After Wal-Mart (WMT) announced its outstanding June numbers, Wall St. said the company was actually “recession proof”. Consumers, beat down by high gas and commodities prices, could turn to Wal-Mart to get relatively high quality goods and groceries at low prices. That would give its same-store sales a boost that might last throughout a recession. The power of the opinion lasted one month. Wal-Mart’s same-store sales were weak in July.
Investors have begun to turn to Wal-Mart as a safe haven. The company has a strong balance sheet, good cash flow, and a modest 1.7% yield. The shares were supposed to hold up as the stock market went down. The stock was almost $61 before Wal-Mart posted its July numbers. Then, it collapsed straight down to under $57.
Wal-Mart joins a list of large-cap stocks which were supposed to be good investments as the economy slowed. Most of the corporations on that list have proven that they don’t belong. For some of them, it only took one quarter’s results.
GE (GE) had been high on the list for almost a year going into 2008. Its shares made it to $42 last October. The case in favor of the company was that its businesses were diversified and that it does a lot of business overseas in fast-growing economies. Even with its stock way up, it had a yield of over 2%. Then GE posted its Q1 and Q2 earnings. Two things were clear. The first was that GE had some divisions which were doing badly in a tough economy. Medical equipment and industrial products were at the top of that list. And, the slowdown in the US was not limited to the US. GE earnings showed that there was some softness overseas.
Apple (AAPL) was a “fail safe” stock. Sales growth of its iPod continued to move up well as the year passed. The market was pleasantly surprised that sales of the Mac grew faster than the PC market as a whole. The iPhone was considered a sure-fire product. Initial sales of the handset hit a million units in the first three days it was on the market. Before announcing its most recent quarter and its forecast for the rest of the year, the stock nearly hit $190. But, Apple’s projections for the rest of the year were below what Wall St. expected. Its shares dropped to just above $153 and have not recovered much since.
Exxon Mobil (XOM) should have been another big winner. The world’s largest oil company posted a massive $11 billion profit for the last quarter. With oil well above $120, an economic slowdown would not matter to the company. But, oil prices have started to move south and investors began to focus on the part of Exxon which is doing very poorly. Its refinery operations are losing their margins. As the price of oil rises, Exxon cannot quickly pass those increases onto retailers of oil and gas and manufacturers of oil by-products. Exxon was a $95 stock in May. Now it trades below $78.
Google (GOOG) was another lock as a stock that would do well through a recession. It owns so much of the search market that advertisers should not have been able to stop using it to generate leads, even in a slow business environment. Early in the year,the market was concerned that even Google might get bitten a tiny amount by a poor advertising environment. When it turned in its Q1 results that did not turn out to be true. Google jumped from $450 to almost $600 in just a few weeks. Wall St. looked at those numbers and saw a good year for Google. That was until its Q2 figures came out. The recession had hit Google with some force. Its shares immediately sold off to just above $460.
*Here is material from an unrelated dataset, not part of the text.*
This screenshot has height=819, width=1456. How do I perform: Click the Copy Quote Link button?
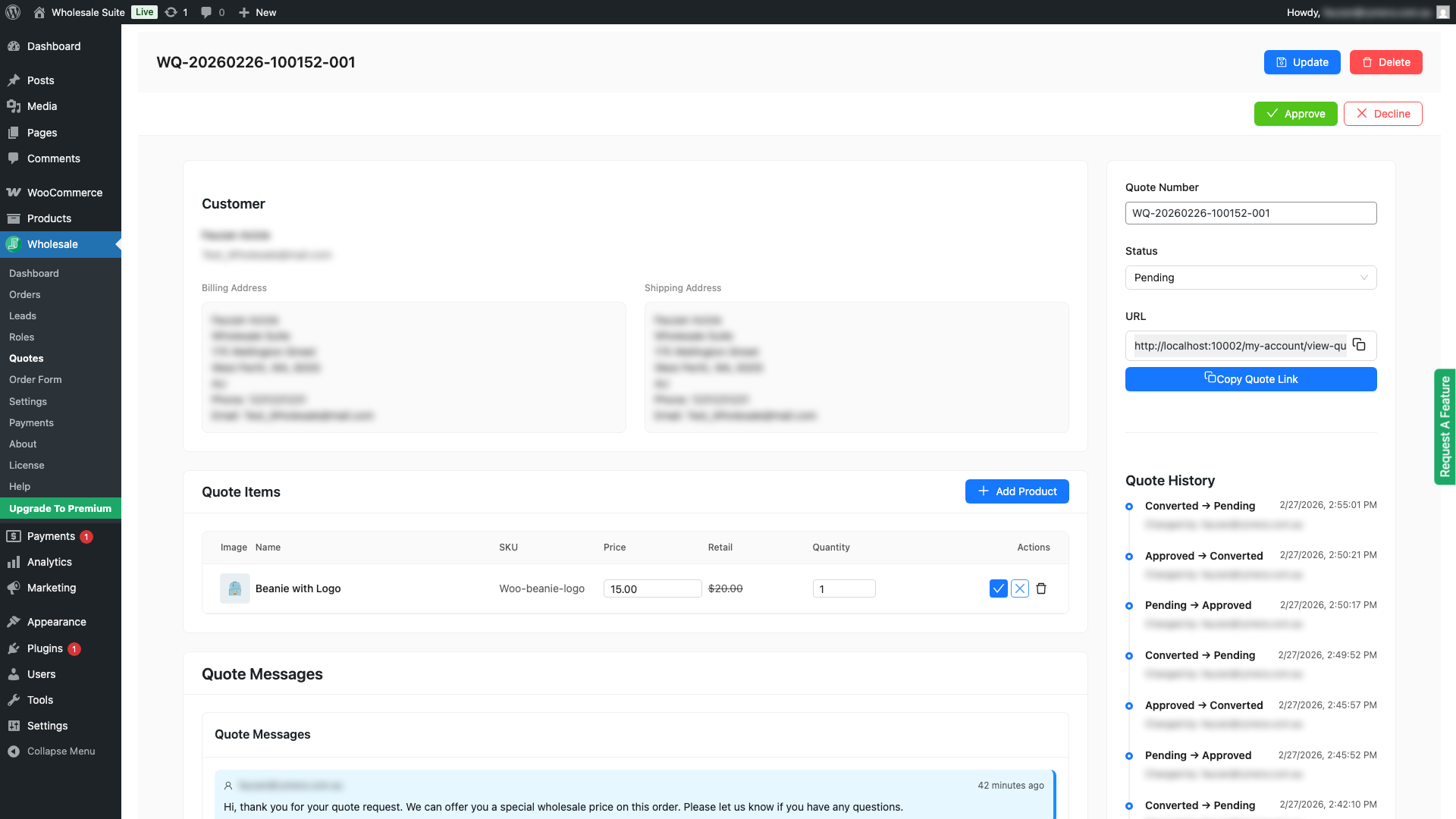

AT&T(T) has a cellular unit which has been growing so fast that it has jet propelled the company’s earnings for the last three years. Since cell phone use is almost universal, even in a poor economy it is a business which should hold its own. AT&T has also been making inroads with cable company customers. Its fiber TV and broadband product are supposed to offer higher connection speeds than cable does. That means it can market more high definition channels and faster broadband. All of those good expectations moved AT&T shares up to almost $41 in May. But, then the company put out its most recent numbers. They showed that the company’s huge landline business was being plagued by customer losses as the economy slowed and some people decided to keep only one phone line—their cell. The quarterly report also indicated that cable companies were taking away landline customers with VoIP. All of that bad news pushed AT&T down to $30.
Each of these companies will be around for decades, but many of them have underperformed the Dow in the last quarter. They are hardly “safe” for investors who want to preserve capital in a bad market. If these firms can’t post promising results, not many companies can.